Aim. Copy the records below line for line, without any changes.

Working data.
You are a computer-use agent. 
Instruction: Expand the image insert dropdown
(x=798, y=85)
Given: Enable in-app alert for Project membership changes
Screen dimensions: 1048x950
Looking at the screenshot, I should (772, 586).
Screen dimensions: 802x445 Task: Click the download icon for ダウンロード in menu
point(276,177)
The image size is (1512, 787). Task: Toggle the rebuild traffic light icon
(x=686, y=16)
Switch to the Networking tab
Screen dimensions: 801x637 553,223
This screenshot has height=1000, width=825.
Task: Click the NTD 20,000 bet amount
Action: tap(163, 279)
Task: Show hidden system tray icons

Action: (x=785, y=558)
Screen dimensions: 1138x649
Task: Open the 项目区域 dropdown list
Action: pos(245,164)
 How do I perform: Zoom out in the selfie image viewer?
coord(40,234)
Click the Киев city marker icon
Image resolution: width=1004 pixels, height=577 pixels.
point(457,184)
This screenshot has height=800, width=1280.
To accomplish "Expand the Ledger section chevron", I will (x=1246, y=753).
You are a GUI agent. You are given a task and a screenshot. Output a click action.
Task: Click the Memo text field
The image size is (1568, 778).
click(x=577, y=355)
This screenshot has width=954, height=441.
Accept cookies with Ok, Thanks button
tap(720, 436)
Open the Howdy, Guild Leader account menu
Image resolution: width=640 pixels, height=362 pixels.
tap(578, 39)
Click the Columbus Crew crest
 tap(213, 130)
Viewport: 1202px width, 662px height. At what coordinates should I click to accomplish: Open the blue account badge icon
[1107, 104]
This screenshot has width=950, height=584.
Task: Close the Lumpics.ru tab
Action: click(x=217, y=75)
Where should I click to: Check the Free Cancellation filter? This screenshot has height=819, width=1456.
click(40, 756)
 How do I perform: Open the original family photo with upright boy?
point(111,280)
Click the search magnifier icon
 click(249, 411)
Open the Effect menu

The output.
You are a computer-use agent. 
Instruction: Expand the image insert dropdown
(x=798, y=85)
Given: Enable in-app alert for Project membership changes
Screen dimensions: 1048x950
Looking at the screenshot, I should (772, 586).
Screen dimensions: 802x445 Task: Click the download icon for ダウンロード in menu
point(276,177)
The image size is (1512, 787). Task: Toggle the rebuild traffic light icon
(x=686, y=16)
Switch to the Networking tab
Screen dimensions: 801x637 553,223
This screenshot has height=1000, width=825.
Task: Click the NTD 20,000 bet amount
Action: tap(163, 279)
Task: Show hidden system tray icons

Action: (x=785, y=558)
Screen dimensions: 1138x649
Task: Open the 项目区域 dropdown list
Action: pos(245,164)
 How do I perform: Zoom out in the selfie image viewer?
coord(40,234)
Click the Киев city marker icon
Image resolution: width=1004 pixels, height=577 pixels.
point(457,184)
This screenshot has height=800, width=1280.
To accomplish "Expand the Ledger section chevron", I will (x=1246, y=753).
You are a GUI agent. You are given a task and a screenshot. Output a click action.
Task: Click the Memo text field
The image size is (1568, 778).
click(x=577, y=355)
This screenshot has width=954, height=441.
Accept cookies with Ok, Thanks button
tap(720, 436)
Open the Howdy, Guild Leader account menu
Image resolution: width=640 pixels, height=362 pixels.
tap(578, 39)
Click the Columbus Crew crest
 tap(213, 130)
Viewport: 1202px width, 662px height. At what coordinates should I click to accomplish: Open the blue account badge icon
[1107, 104]
This screenshot has width=950, height=584.
Task: Close the Lumpics.ru tab
Action: click(x=217, y=75)
Where should I click to: Check the Free Cancellation filter? This screenshot has height=819, width=1456.
click(40, 756)
 How do I perform: Open the original family photo with upright boy?
point(111,280)
Click the search magnifier icon
 click(249, 411)
Open the Effect menu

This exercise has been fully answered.